/assignment3-pretrained-cnns-drasbaek

Assignment 3 for the course "Visual Analytics" at Aarhus University. Solution by Anton Drasbæk Schiønning.

Primary LanguagePython

Assignment 3: Using Pretrained CNNs for Image Classification

Repository Overview

  1. Description
  2. Repository Tree
  3. Usage
  4. Model Description
  5. Results
  6. Discussion

Description

This repository forms the solution by Anton Drasbæk Schiønning (202008161) to assignment 3 in the course "Visual Analytics" at Aarhus University.

It trains a convelutional neural network, based on VGG16, for the task of classifying garnement types from the Indofasion dataset. This dataset contains over 106,000 images of 15 cloth categories originating from Indian ethnic clothes.

Repository Tree

.
├── README.md
├── assign_desc.md              <---- original assignment description
├── images                      <---- the indofashion data (SHOULD BE DOWNLOADED AND PLACED HERE)
│   ├── metadata                    <---- metadata containing json files with labels for images
│   ├── test                        <---- 7500 testing images
│   ├── train                       <---- 91166 training images
│   └── val                         <---- 7500 validation images
├── out
│   ├── model_card.txt              <---- model architecture
│   ├── classification_report.txt   <---- classification report for model
│   └── loss.png                    <---- training/validation loss plot
├── requirements.txt
├── run.sh
└── src
    └── main.py                     <---- script for building, training and testing model.

Usage

Due to the size of the dataset, the computational demand is heavy and the usage pipeline has therefore only been tested on cloud computing.

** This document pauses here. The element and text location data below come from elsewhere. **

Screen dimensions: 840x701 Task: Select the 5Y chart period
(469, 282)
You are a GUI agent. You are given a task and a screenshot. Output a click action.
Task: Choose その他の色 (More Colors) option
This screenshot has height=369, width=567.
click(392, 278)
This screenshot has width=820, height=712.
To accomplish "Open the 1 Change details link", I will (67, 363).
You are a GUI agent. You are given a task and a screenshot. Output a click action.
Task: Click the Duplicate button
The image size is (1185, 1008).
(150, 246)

Specifically, it has been tested on Ucloud which used Ubuntu v22.10 as the operating system. Please note that venv from Python must also be installed if you wish to run the analysis on Ucloud.

Setup

Firstly, the Indofashion dataset should be downloaded from Kaggle here. This dataset is 3 GB so this make take some time.

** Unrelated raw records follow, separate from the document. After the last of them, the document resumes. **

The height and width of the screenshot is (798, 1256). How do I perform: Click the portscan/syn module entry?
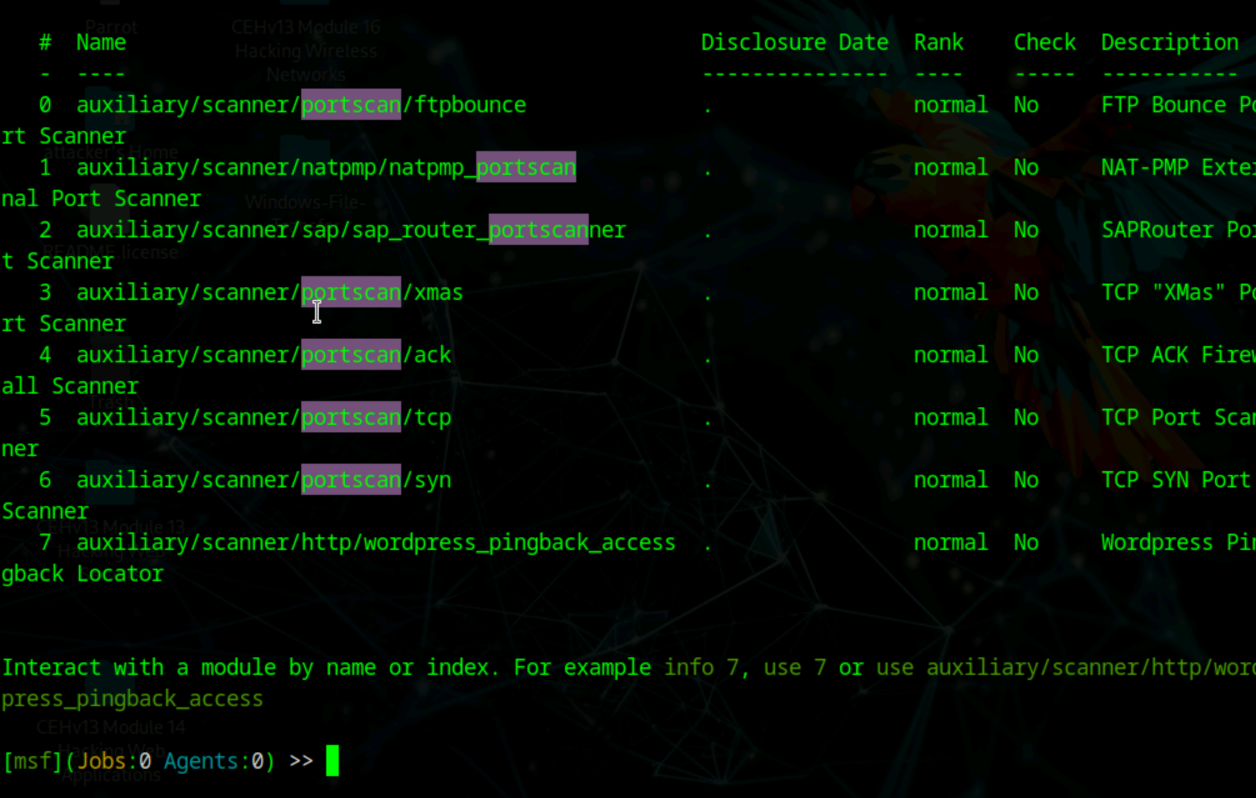point(264,480)
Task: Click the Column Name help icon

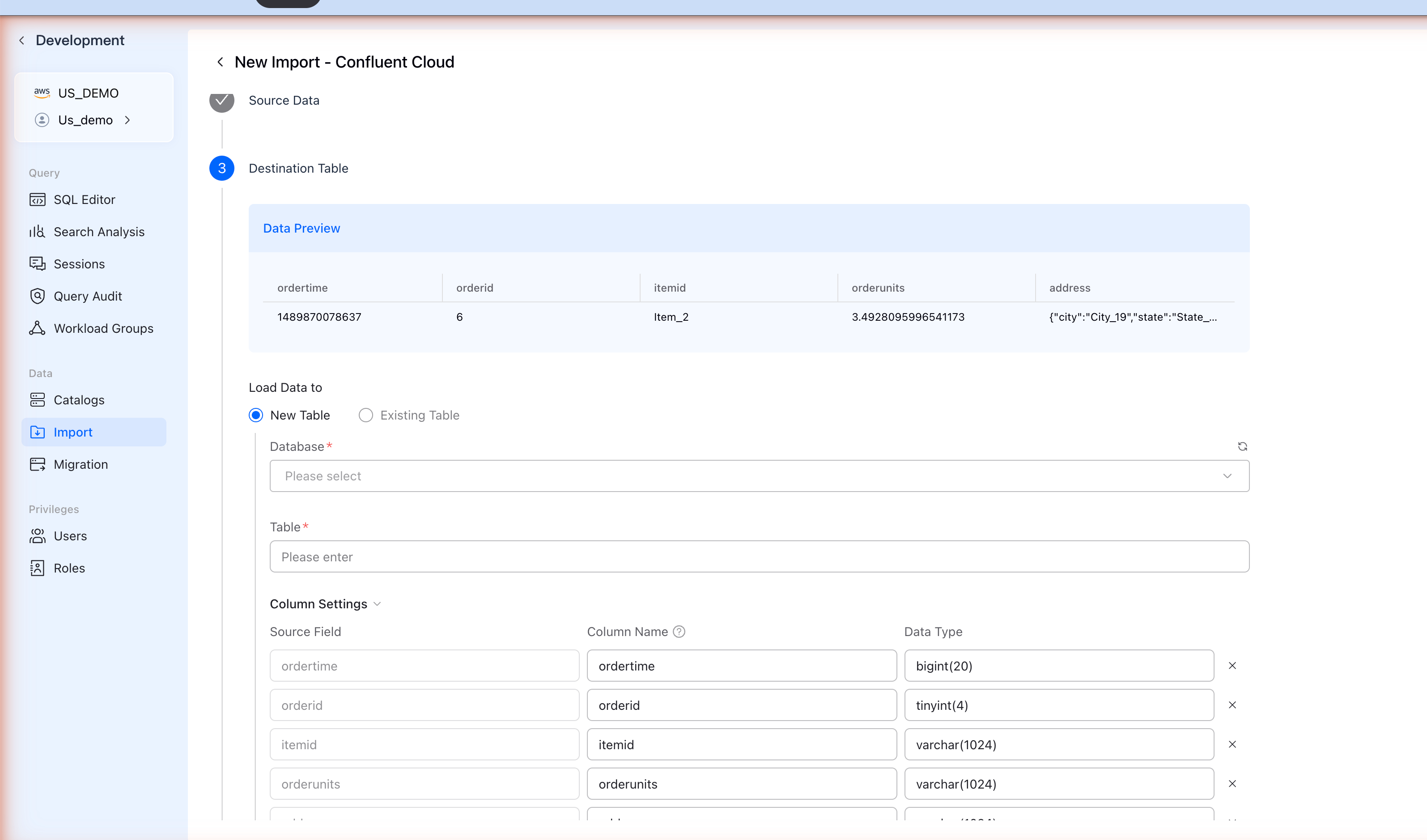Action: pos(679,632)
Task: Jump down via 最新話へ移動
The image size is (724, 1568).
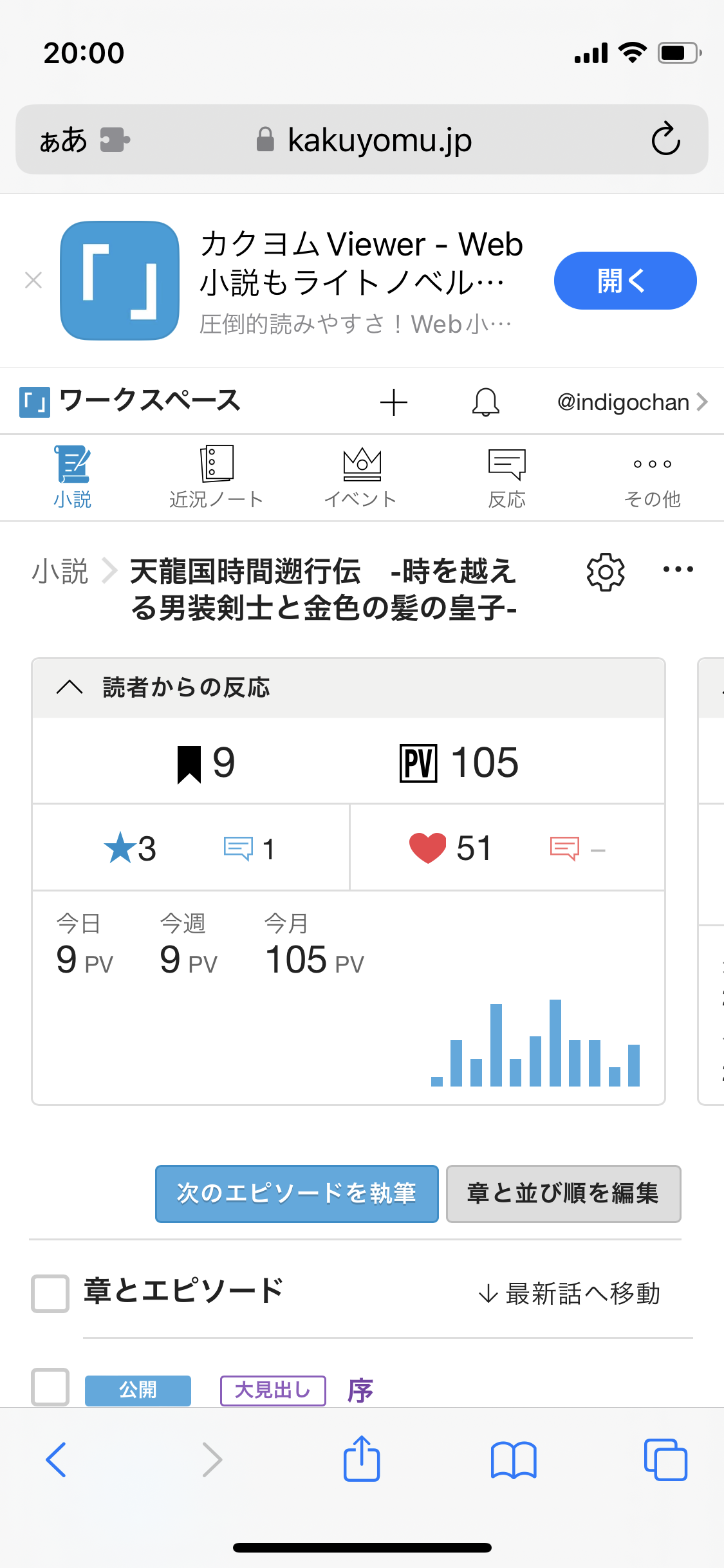Action: tap(570, 1293)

The downloaded folder must be named images and contain four subdirectories: metadata, train, test and val.
These should be the default names, but please ensure that they are correct and place this folder directly into the root directory (see Repository Tree if in doubt where).

Run Analysis

With the folder placed, you can run the full analysis with the bash script as such:

bash run.sh

This achieves the following:

  • Sets up a virtual environment
  • Installs requirements to this environment
  • Builds, trains and tests pretrained CNN model on the data (main.py)
  • Deactivates virtual environment

The classification report and training/validation loss plot will be saved to the out directory.

Model Description

The model was constructed using VGG16 without its top layer to gain embeddings of images. This was fed to a 128 node hidden layer, then to a 64 node layer (both relu activation) and finally the output layer representing the 15 classes. For the full model architecture, please check model_card.txt in the out directory.

The training duration was set for a maximum of 10 epochs, but an early callback function was defined that would restore best weights from earlier if no improvements to the validation loss occured for two consequtive epochs.

As seen from the loss plot, the model training was stopped after 8 epochs, restoring weights from the sixth epoch as those proved the highest.

alt text

Results

This final model achieved an overall F1-score of 0.84 on the test data.

Class Precision Recall F1-Score Support
Blouse 0.95 0.97 0.96 500
Dhoti_Pants 0.89 0.66 0.76 500
Dupattas 0.81 0.71 0.76 500
Gowns 0.75 0.52 0.62 500
Kurta_men 0.88 0.90 0.89 500
Leggings_and_salwars 0.69 0.88 0.77 500
Lehenga 0.93 0.92 0.93 500
Mojaris_men 0.87 0.88 0.88 500
Mojaris_women 0.88 0.87 0.87 500
Nehru_jackets 0.94 0.94 0.94 500
Palazzos 0.96 0.76 0.84 500
Petticoats 0.95 0.89 0.92 500
Saree 0.84 0.94 0.89 500
Sherwanis 0.90 0.91 0.91 500
Women_kurta 0.58 0.89 0.70 500
Accuracy 0.84 7500
Macro Avg 0.85 0.84 0.84 7500
Weighted Avg 0.85 0.84 0.84 7500

Discussion

The high F1-score reveal that the pretrained CNN was able to fit to the data and identify patterns related to garnment type. This result is just slightly lower than the F1-score of 0.88 for the best model in the original paper on the dataset (Rajput & Aneja, 2021).

Interestingly, blouses were almost identified correctly on all instances with an F1 of 0.96. Contrarily, the model struggled with Women Kurtas. The low precision for this class suggests that there were many false positives, i.e. many garnements were suggested to be Woman Kurtas when they were not. As noted by the Rajput & Aneja (2021), this likely pertains to the fact that Woman Kurtas and Gowns are visually similar.

References

  • Singh Rajput, P., & Aneja, S. (2021). IndoFashion: Apparel Classification for Indian Ethnic Clothes. arXiv e-prints, arXiv-2104.